On September 25, 2023, OpenAI released a paper on its “GPT4 with vision,” its latest rendition of its LLM that can supposedly “understand the context of images as well as text.” The paper opened with the announcement that OpenAI is “making [it] broadly available.” After reading through the paper carefully, all I can say is here we go again. OpenAI, as these so-called artificial intelligence companies are wont to do, is rushing to release another half-developed product, one ridden with flaws that will probably trigger more harm than good. If I am starting to sound like a broken record (for all of you under 40, check the link for the meaning of that idiom), it is because these companies continue to adopt the same modus operandi—develop a technology, launch it before working out the bugs, collect huge money, watch society burn, repeat.
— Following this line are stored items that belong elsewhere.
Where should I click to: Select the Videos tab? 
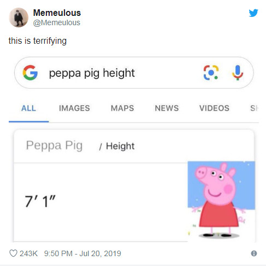click(x=214, y=108)
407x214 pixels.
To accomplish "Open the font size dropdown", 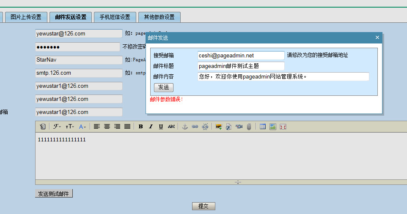I will 70,127.
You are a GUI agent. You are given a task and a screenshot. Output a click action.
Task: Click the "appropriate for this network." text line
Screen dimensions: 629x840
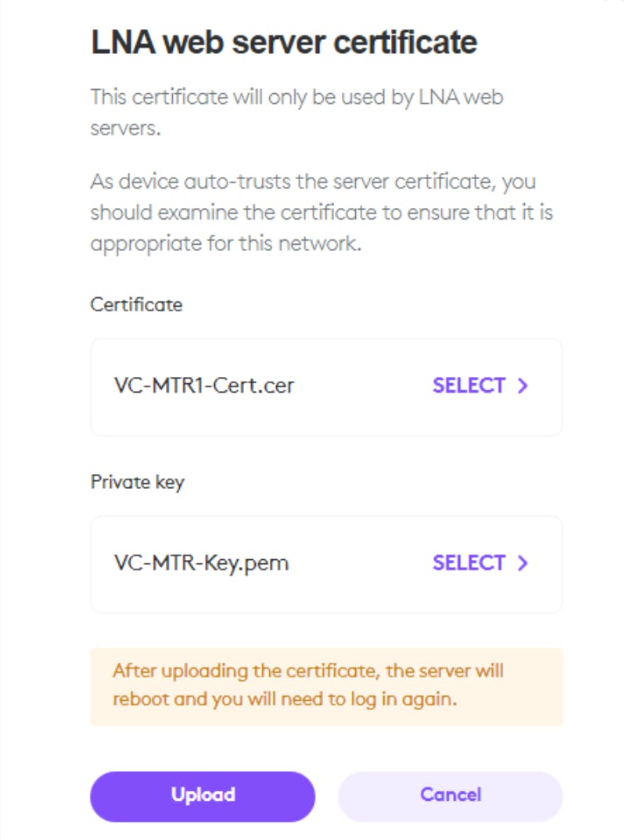coord(225,242)
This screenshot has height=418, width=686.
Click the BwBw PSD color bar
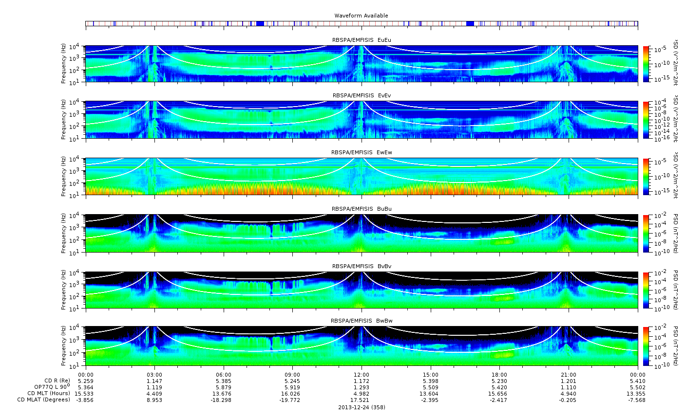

The paper begins by proudly proclaiming, “Incorporating additional modalities (such as image inputs) into large language models (LLMs) is viewed by some as a key frontier in artificial intelligence research and development.” While possibly true, it might be useful to perfect the original modalities first… but I digress. The company states it concluded its training of GPT-4V in 2022, and began providing access to select users in March of 2023. OpenAI adopted the same training process for GPT-4V as it did for GPT-4. Notably:
The pre-trained model was first trained to predict the next word in a document, using a large dataset of text and image data from the Internet as well as licensed sources of data. It was then fine-tuned with additional data, using an algorithm called reinforcement learning from human feedback [citation omitted] to produce outputs that are preferred by human trainers.
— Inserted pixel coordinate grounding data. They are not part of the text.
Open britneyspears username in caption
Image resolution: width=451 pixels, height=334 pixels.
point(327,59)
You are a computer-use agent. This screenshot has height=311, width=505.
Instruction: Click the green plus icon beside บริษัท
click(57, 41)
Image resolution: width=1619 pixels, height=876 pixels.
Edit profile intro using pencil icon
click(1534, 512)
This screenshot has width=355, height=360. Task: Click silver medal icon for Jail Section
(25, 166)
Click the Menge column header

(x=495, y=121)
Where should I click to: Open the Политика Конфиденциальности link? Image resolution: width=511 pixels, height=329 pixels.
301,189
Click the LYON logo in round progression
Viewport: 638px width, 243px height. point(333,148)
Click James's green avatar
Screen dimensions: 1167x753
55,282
It is important to understand the particular mechanism for OpenAI’s training regimen for GPT-4V, so I will let them tell it:
Beginning in March, 2023, Be My Eyes and OpenAI collaborated to develop Be My AI, a new tool to describe the visual world for people who are blind or have low vision. Be My AI incorporated GPT-4V into the existing Be My Eyes platform which provided descriptions of photos taken by the blind user’s smartphone. Be My Eyes piloted Be My AI from March to early August 2023 with a group of nearly 200 blind and low vision beta testers to hone the safety and user experience of the product. By September, the beta test group had grown to 16,000 blind and low vision users requesting a daily average of 25,000 descriptions. This testing determined that Be My AI can provide its 500,000 blind and low-vision users with unprecedented tools addressing informational, cultural, and employment needs.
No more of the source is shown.